### SELECTED EXTRACT
──────
The main facade was built in 1735 by Pedro de Ribera, a Baroque master of the court. It is built as an altarpiece facade with carved ornamentation. The facade features four non-load bearing, decorative pilasters. The decorative carvings include dolphins, lions, heads, warriors, trophies, fruits, and two crosses of Saint James. The summit is decorated with two busts of chained Moors, and a bust of Saint James with a cross in his left hand and a sword in his right. An inscription reads Fidei defensio ("Defense of the faith"). At the bottom is the inscription Caput Ordinis ("Head of the Order"), freestanding crosses, a royal crown, knights with trophies, and chained Moors.
──────
### DATASET EXTRACT
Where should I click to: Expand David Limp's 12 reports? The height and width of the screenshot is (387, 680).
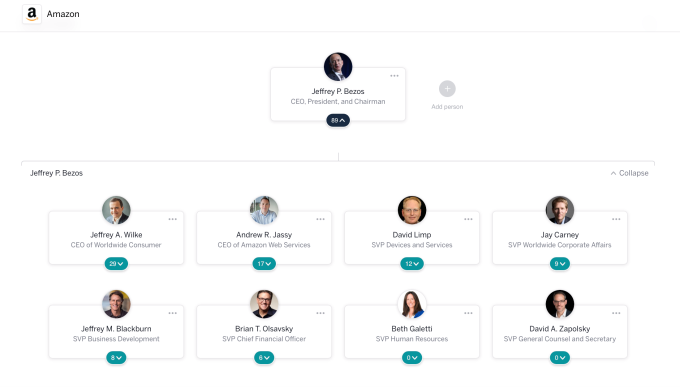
──────
### TASKS TO CARRY OUT
[A] In the passage about the Baroque facade, what inscription appears at the bottom?
[B] Continue the passage about the Baroque facade, starting after its last sentence.

### ANSWERS TO THE EXERCISES
[A] Caput Ordinis ("Head of the Order")

[B]
==The old fortress==
Three towers remain of the old fortress of the Order of Santiago. Though their names are mistaken in many sources, the guestbooks of the Order that are saved in the National Historical Archive name them as follows: the Tower del Pontido, connected by a footbridge to the Tower del Palomar, which is linked by a drawbridge to a wall leading to the Albarrana tower. The exact locations of other towers are unknown, as those towers were demolished for other church construction.

===Archaeological remains===
In the present monastery there are several additional remains of the ancient fortress:
- A section of wall at the east end of the main facade. It corresponds to a tower that was above of the head of the old church, which was located at the site of the current hall.
- Another section of wall on the right side of the main entrance of the present church.
- The underground of the ancient monastery with arches in the second basement, and a pointed arch in the first.

== Bibliography ==
- Ángel Horcajada Garrido. Uclés. Capital de un estado. Cuenca: el author; 1983.
- Dimas Pérez Ramírez. Uclés, cabeza de la Orden de Santiago. Tarancón: Seminario Menor; 1990.
- Pelayo Quintero Atauri. Uclés, antigua residencia de la Orden de Santiago. Madrid: Fortanet; 1904 (2007 reprint).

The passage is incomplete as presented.